For instance, Macquarie believes the Inflation Reduction Act, which proposes lower prices of prescribed medical drugs, in the US may increase pressure on US pharmaceutical companies to reduce costs, making them increasingly reliant on CDMOs outsourcing partners.
 
Further, many US-based pharma companies are looking to de-risk their supply chains by diversifying their outsourced activities out of China amid the proposed US Biosecure Act, which restricts government agencies and federally funded companies from contracting with certain biotech/CDMO firms.
 
"We estimate implementation of the US Biosecure Act could divert around $17 billion of opportunities from Chinese CDMO companies to other regions over the next 3-5 years.

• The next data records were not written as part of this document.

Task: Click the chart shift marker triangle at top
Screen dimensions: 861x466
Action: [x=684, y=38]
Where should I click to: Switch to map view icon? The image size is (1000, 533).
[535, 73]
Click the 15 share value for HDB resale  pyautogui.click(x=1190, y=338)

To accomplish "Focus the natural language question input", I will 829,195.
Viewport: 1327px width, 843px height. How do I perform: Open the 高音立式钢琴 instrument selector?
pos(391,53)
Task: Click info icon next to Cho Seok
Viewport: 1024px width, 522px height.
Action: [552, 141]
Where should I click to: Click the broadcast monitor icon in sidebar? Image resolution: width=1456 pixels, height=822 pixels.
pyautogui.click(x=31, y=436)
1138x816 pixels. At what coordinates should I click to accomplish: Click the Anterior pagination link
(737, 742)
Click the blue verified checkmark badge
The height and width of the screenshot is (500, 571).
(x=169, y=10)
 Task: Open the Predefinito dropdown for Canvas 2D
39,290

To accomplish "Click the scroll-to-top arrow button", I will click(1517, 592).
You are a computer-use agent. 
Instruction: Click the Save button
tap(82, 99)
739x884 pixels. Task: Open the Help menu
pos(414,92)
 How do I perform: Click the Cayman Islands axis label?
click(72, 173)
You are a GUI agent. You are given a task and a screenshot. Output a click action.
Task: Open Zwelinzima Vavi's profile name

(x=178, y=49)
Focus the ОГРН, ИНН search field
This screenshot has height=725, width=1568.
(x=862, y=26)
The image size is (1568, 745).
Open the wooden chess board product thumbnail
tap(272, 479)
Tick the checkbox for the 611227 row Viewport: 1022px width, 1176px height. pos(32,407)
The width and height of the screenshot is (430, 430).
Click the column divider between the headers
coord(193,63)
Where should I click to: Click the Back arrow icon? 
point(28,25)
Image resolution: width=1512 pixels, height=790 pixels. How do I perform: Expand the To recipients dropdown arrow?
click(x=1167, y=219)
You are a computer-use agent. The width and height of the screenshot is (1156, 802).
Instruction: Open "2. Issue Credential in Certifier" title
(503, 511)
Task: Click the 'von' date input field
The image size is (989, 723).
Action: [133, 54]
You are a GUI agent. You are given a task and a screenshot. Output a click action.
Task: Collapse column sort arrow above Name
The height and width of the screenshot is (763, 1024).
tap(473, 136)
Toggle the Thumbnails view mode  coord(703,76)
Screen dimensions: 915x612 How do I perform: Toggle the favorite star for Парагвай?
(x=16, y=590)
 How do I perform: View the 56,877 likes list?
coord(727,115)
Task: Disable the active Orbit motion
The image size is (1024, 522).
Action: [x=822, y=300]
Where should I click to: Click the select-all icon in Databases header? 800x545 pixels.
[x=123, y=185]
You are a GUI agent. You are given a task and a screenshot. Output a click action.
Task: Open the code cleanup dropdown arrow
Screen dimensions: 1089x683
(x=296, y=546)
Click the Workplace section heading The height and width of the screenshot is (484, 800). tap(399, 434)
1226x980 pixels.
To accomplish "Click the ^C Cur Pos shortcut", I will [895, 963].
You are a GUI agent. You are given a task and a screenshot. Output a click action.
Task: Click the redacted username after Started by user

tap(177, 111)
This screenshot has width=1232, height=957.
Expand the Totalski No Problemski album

Assuming 25 per cent of this incremental business shifts to Indian CDMOs, it could add about $4 billion in the medium term, boosting the India CDMO market to ~$22 billion in the bull case scenario, compared to $18 billion in the base case scenario," the brokerage noted.
 
Macquarie forecasts India CDMOs' market share in the global CDMO industry to rise to 5 per cent by 2028 from 3.7 per cent in 2023. Market share gain, it said, will be driven by significant cost advantages due to lower wage costs, robust infrastructure, and strong talent pool.
 
Supportive geopolitical dynamics, ease of doing business, and strong intellectual property (IP) protection laws enhance India's position as a preferred partner for pharmaceutical R&D and manufacturing, Macquarie added.
 

2) Improvement in profits, return ratios expected

Given the enhanced exports, Macquarie believes Ebitda margins of Divi’s Labs, Syngene, Blue Jet Healthcare, and Suven Pharma will expand ahead in low double-digit percentage points driven by operating leverage as utilisation of newly added capacities ramp up.
 
"Within our product focused CDMOs, we expect revenue from manufacturing of complex products such as Peptides, ADCs, and Oligos to grow at a faster pace. Since these projects offer higher contribution margin, we expect gross margin improvement for our product focused companies such as Divi's Labs and Suven," Macquarie.
 
On similar grounds, Macquarie expects RoICs to reach over 30 per cent for product-focused CDMOs such as Divi's Laboratories, Suven Pharma, and Bluejet Healthcare, and over 20 per cent for the service-focused CDMO Syngene International.
 

Macquarie on Divis Labs, Syngene, Suven Pharma, Bluejet Healthcare: Outlook, share price target

 
Macquarie has initiated coverage on Divis Labs share price with an ‘Outperform’ rating and a share price target price of Rs 7,400, implying a 26 per cent shareholder return.
 
Divi's Labs, it said, is the largest CDMO firm in India and works with a majority of top-20 global innovator-pharma companies on small-molecule products. The company's custom synthesis business is set for significant growth and poised to triple its top-line and quadruple bottom-line by FY30E.
 
Likewise, it has initiated coverage of Suven Pharmaceuticals share with an ‘Outperform’ rating and a share price target of Rs 1,500 on the back of successful close of merger with Cohance, growth in commercial molecule portfolio, and rapid growth in niche segments such as ADC and Oligos.
 
Further, Macquarie expects Blue Jet Healthcare's pharma CDMO business to grow significantly with the ramp-up of existing molecules and the addition of new molecules. It has initiated coverage of the company with an ‘Outperform’ rating and a share price target of Rs 1,000, implying a 33 per cent shareholder return.
 
For Syngene International, Macquarie said the company is in a unique position to benefit from biotech funding recovery, supply chain de-risking, and higher pharma outsourcing. It has assigned an ‘Outperform’ rating with a share price target of Rs 835.